→ **What is required**
Render this sentence from the piece on Bach's The Art of Fugue in Spanish: "Counterpoint is the art of juxtaposing melodies so that instead of getting in one another's way, they complement one another and make good harmony together."

→ **Page extract**
A while back there was a brisk trade in Bach synthesized, scat-sung, plucked on koto and guitar, etc. Many of those ended up in my record store's remainder bin labeled "Schlock Bach." In contrast, Aimard's piano rendition of The Art of Fugue is straightforward and sober, trying not to let on how formidable the fugues are to play with 10 fingers. Organ, with its foot pedals, is the more logical keyboard choice; most often the AOF is done with multiple instruments. The dozens of recordings listed on Amazon include versions by the Canadian Brass and the Berlin Saxophone Quartet.

Before I give a tour of the piece, there's an issue to deal with: One has to assume that most of the people snapping up Aimard's The Art of Fugue don't actually, as it were, know what a fugue is. Here's the short course: A fugue is a contrapuntal procedure. ... Wait, you may not know what counterpoint is either.

Counterpoint is an ancient way of writing music in which everybody is singing or playing melody at the same time, rather than the relatively more modern and familiar idea of a single tune with accompaniment: guy with guitar, soprano with piano. Counterpoint is the art of juxtaposing melodies so that instead of getting in one another's way, they complement one another and make good harmony together. As any music student will tell you, counterpoint is damned hard to write, and the requirements of fugue only make it harder.

→ **Supplied information**
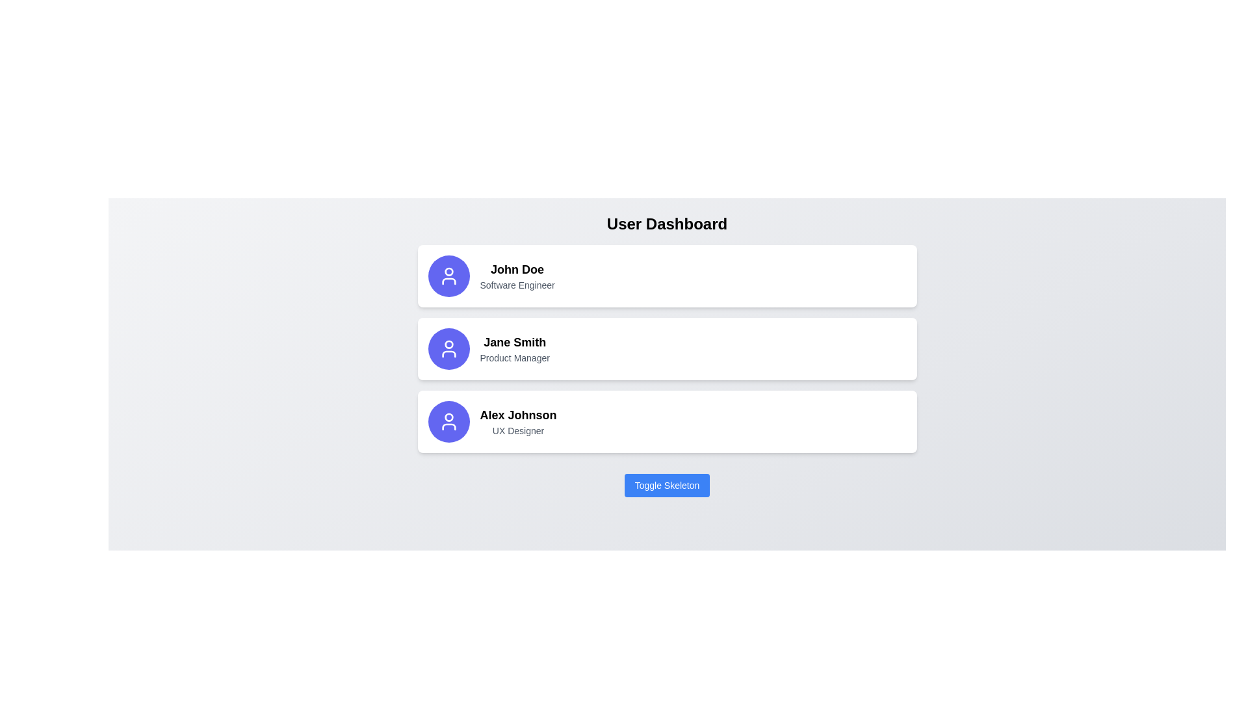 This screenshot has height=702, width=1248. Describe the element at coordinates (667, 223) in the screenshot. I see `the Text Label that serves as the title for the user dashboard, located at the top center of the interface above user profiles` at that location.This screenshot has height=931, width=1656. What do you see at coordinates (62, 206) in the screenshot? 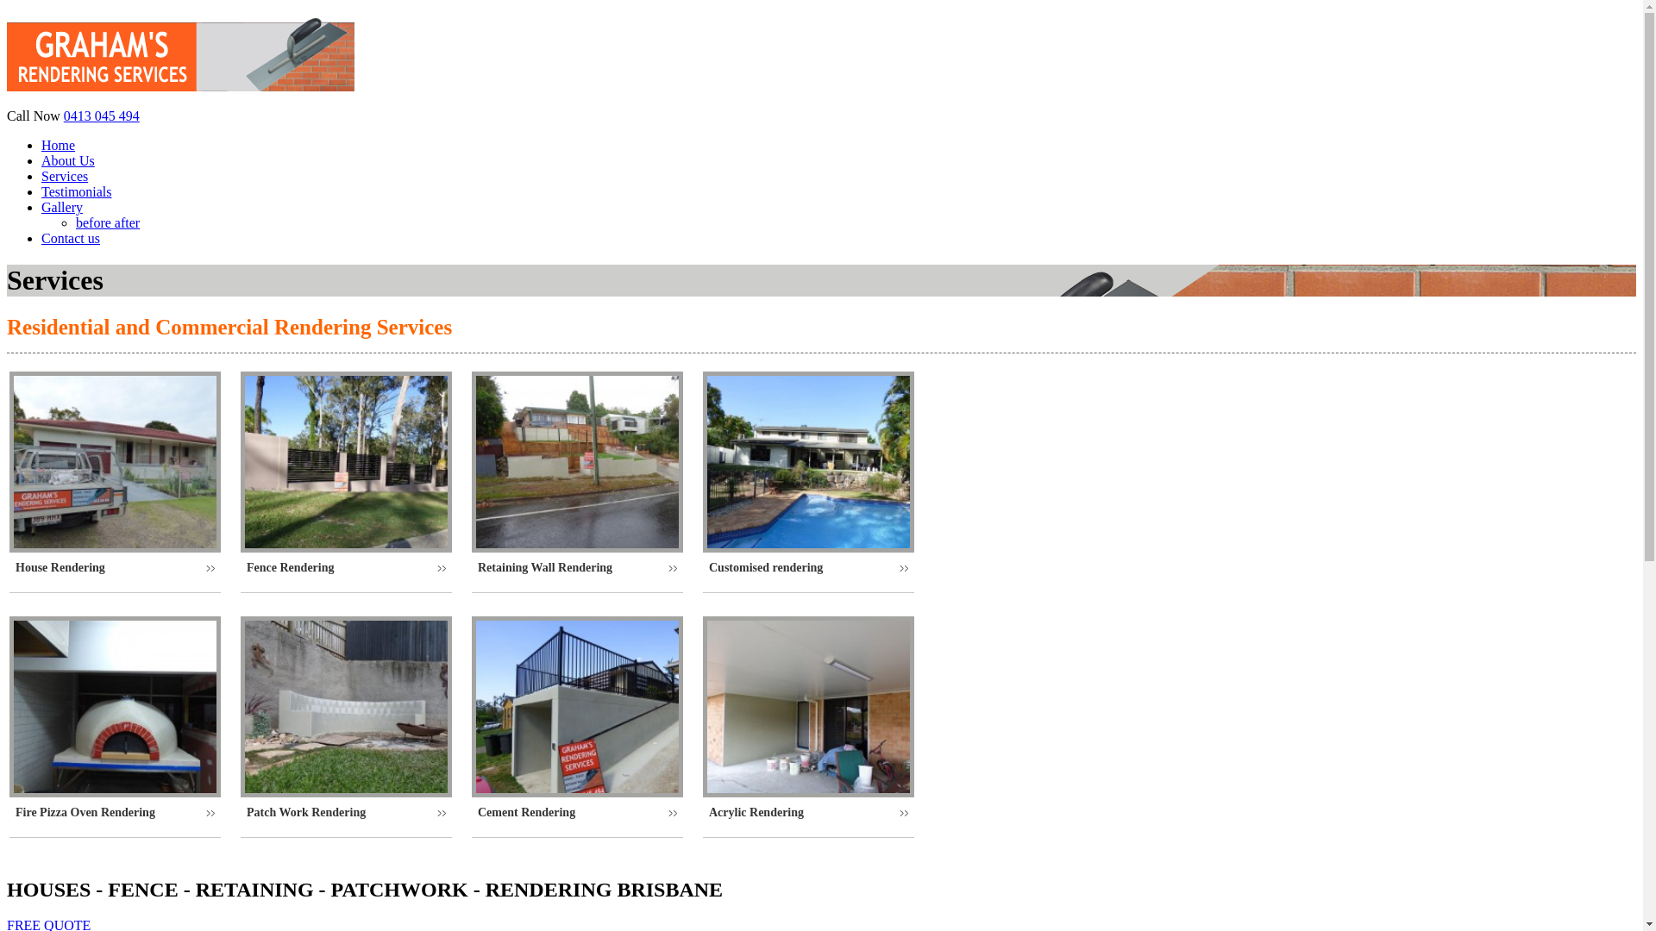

→ **Written reply**
El contrapunto es el arte de yuxtaponer melodías de modo que, en lugar de estorbarse unas a otras, se complementen entre sí y formen juntas una buena armonía.